And the good news is that there will be more interviews with Ridley Scott. With Napoleon now out in the world, he’ll continue filming Gladiator 2. Then, four months from now, he’ll start shooting a western. He’s also slated to make an action film about an assassin on the lam, plus a handful of TV pilots. Every one of these projects will require publicity, providing Ridley Scott ample opportunities to bark bluntly about whatever he likes to dozens of outlets. Every interview will be insane, and obviously wonderful.

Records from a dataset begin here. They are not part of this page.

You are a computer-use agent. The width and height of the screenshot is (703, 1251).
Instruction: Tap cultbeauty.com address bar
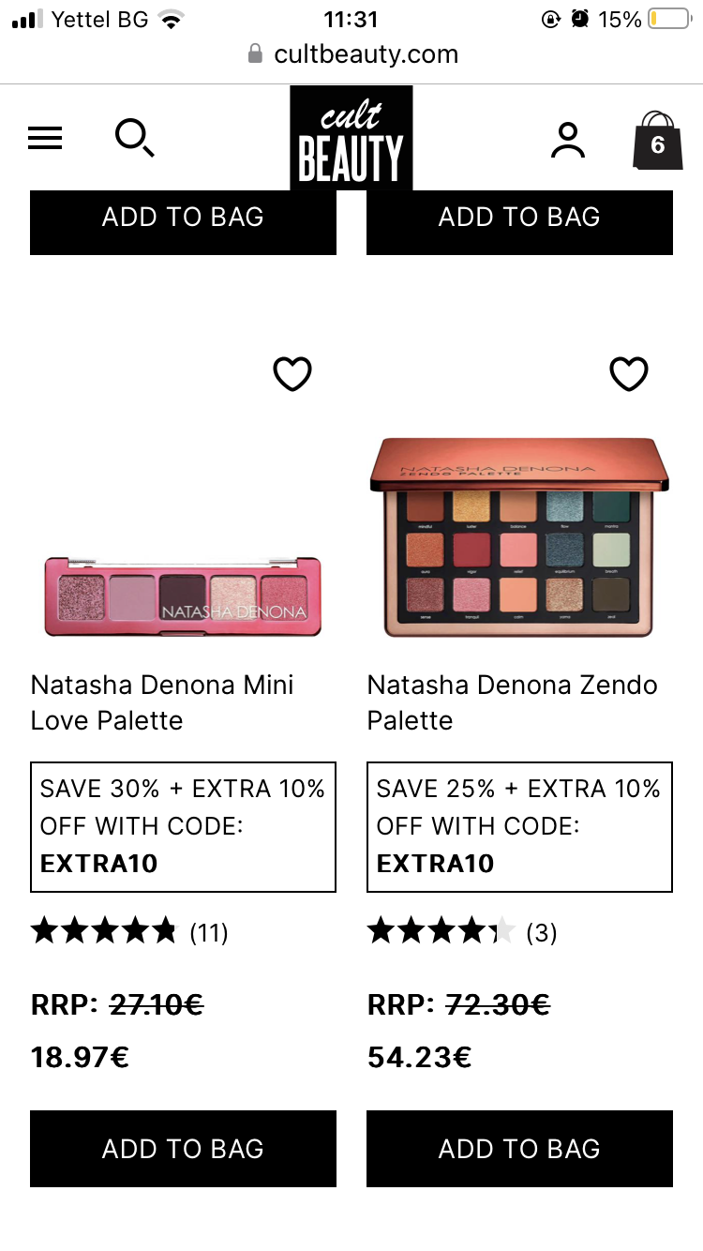click(x=366, y=54)
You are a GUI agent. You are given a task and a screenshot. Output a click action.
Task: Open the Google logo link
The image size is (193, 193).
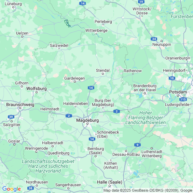click(x=12, y=189)
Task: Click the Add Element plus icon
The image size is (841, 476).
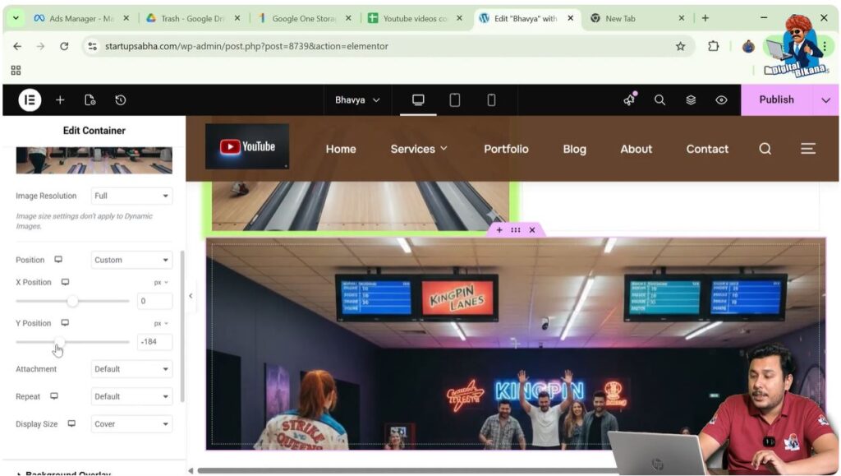Action: pyautogui.click(x=60, y=99)
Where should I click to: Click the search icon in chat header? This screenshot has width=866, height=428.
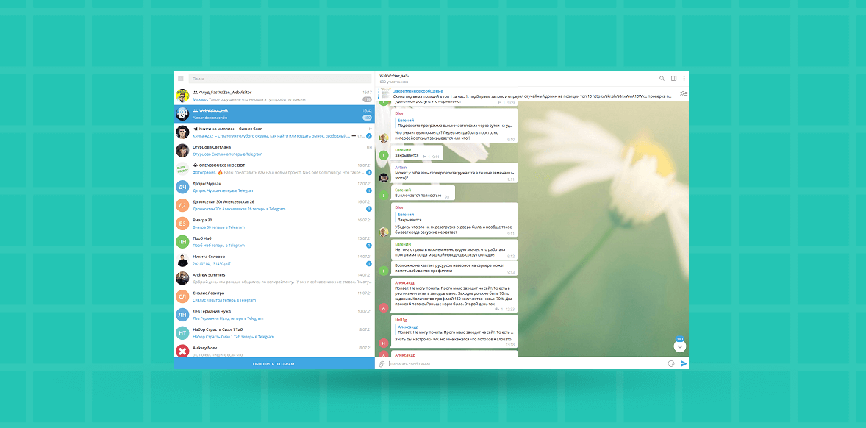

Martin Scorsese is 81, and all his most recent print profiles have been haunted by the specter of death. Ridley Scott, meanwhile, is five years older than Scorsese, and all his profiles are full of either great walloping insults about French people or weird facts about baboons. The difference in attitude speaks volumes about Scott’s reputation as a workhorse. Indeed, when questioned about Scorsese’s existential angst by The Times, true to form, he barked “Well, since he started Killers of the Flower Moon I’ve made four films.” Scott isn’t remotely nostalgic, cares little for legacy. What matters to Ridley Scott is the next thing on his list, and the thing after that. Sometimes that might be a historical blockbuster, other times it might be another hilariously bullish chat with an interviewer who can’t believe their luck. Fortunately for all of us, death seems to be right at the bottom of his list. And long may it continue. God, I love him.
Napoleon is in theaters now
Stuart Heritage is a Writer at Large at AIR MAIL. He is the author of Bald: How I Slowly Learned to Not Hate Having No Hair (And You Can Too)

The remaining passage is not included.